Em pacientes cirróticos ocorrem alterações arquiteturais no parênquima do
fígado e funcionais que acarretam aumento da resistência vascular ao fluxo
sangüíneo na veia porta e, conseqüentemente, aumento das pressões do sistema
venoso portal(2).
Estudos sobre a história natural da cirrose hepática estimam uma taxa de
desenvolvimento de varizes de esôfago de 5% ao ano e evolução das varizes de
fino para médio e grosso calibre numa taxa de 10% a 25% ao ano(4). Em 2 anos,
após a detecção de varizes esofágicas, o risco de sangramento varia entre 20% e
30%, com mortalidade de 25% a 50% na primeira semana após o episódio
hemorrágico(9).
A endoscopia digestiva alta (EDA) é o procedimento recomendado para diagnóstico
de varizes esôfago-gástricas e de GC com o objetivo de identificar os pacientes
com maior risco de hemorragia digestiva. Apresenta aplicabilidade, também, na
estratificação prognóstica dos pacientes com cirrose hepática(5) e na
estimativa do risco em procedimentos cirúrgicos, já que a presença de VE é
fator que aumenta a morbidade e a mortalidade(8).

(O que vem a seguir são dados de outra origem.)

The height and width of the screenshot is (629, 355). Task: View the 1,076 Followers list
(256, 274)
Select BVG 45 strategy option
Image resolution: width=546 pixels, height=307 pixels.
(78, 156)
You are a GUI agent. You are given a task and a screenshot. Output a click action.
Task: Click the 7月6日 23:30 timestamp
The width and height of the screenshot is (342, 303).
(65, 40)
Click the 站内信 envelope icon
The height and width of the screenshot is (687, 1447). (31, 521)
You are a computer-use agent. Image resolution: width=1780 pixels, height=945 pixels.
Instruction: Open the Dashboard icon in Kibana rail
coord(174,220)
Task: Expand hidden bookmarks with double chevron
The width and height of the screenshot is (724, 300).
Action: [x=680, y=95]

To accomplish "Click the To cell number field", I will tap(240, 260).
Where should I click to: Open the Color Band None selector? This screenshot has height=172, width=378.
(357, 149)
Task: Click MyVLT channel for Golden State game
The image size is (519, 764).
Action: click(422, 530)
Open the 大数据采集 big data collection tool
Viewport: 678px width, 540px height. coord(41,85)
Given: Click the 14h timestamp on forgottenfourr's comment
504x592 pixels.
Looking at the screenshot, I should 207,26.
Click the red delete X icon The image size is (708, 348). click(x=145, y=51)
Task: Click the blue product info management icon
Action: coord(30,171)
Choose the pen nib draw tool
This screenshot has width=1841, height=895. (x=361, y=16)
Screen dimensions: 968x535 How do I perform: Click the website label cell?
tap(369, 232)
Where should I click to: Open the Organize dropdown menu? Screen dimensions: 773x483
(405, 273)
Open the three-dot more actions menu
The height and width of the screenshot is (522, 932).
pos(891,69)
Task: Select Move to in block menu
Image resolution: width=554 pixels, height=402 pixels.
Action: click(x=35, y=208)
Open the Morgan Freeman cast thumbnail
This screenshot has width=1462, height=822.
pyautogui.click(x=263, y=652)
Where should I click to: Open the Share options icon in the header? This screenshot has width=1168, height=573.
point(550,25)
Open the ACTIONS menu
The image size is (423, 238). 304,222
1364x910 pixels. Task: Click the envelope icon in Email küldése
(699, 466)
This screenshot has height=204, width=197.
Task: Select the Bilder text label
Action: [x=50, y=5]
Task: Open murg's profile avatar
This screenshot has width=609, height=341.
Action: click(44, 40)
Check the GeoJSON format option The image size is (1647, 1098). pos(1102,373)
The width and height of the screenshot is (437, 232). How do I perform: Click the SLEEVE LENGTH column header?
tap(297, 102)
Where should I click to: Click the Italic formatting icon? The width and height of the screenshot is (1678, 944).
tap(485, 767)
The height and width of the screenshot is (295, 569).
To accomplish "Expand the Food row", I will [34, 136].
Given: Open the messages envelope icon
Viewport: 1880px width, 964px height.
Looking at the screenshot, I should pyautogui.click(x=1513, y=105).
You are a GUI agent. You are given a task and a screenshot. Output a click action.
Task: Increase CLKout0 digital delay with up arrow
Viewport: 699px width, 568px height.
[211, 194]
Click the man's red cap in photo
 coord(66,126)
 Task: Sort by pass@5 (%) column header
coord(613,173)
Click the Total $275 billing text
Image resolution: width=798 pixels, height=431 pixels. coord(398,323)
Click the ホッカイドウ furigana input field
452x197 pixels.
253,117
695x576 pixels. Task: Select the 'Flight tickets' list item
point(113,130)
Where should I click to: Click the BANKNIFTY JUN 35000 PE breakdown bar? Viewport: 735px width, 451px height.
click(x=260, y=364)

Estudos recentes têm demonstrado correlação entre risco de sangramento das VE e
aumento da resistência ao fluxo sangüíneo diagnosticado pela ultra-sonografia
com Doppler (ecodoppler) do sistema porta(7, 22). Porém, o valor desse método
para predizer a existência de varizes esôfago-gástricas ainda não está
definido. Com a demonstração da exatidão do ecodoppler no diagnóstico de
alterações do fluxo portal e sua correlação com a presença ou não de varizes
esôfago-gástricas, poder-se-iam diminuir as indicações de EDA e assim dispor de
uma alternativa não-invasiva no rastreamento dessas alterações.
O presente estudo teve por objetivo avaliar e correlacionar os parâmetros mais
comuns do ultra-som com Doppler do sistema porta (velocidade de fluxo venoso
portal, diâmetros da veia porta e esplênica, medida longitudinal do baço,
recanalização da veia umbilical, fluxo hepatofugal) com a presença de
alterações endoscópicas secundárias à hipertensão porta em pacientes com
cirrose hepática.
CASUÍSTICA E MÉTODOS
Pacientes
Entre os meses de maio de 2004 e julho de 2005 foram avaliados 304 pacientes em
acompanhamento nos ambulatórios de hepatologia e gastroenterologia do Hospital
de Clínicas da Universidade Federal do Paraná (UFPR), Curitiba, PR, com
diagnóstico prévio de cirrose hepática. Desses, 186 foram selecionados, 118
foram excluídos de acordo com os critérios discriminados a seguir e 155
concordaram em participar do estudo. O diagnóstico da doença foi confirmado por
avaliações clínica, laboratorial e ecográfica antes do início do estudo.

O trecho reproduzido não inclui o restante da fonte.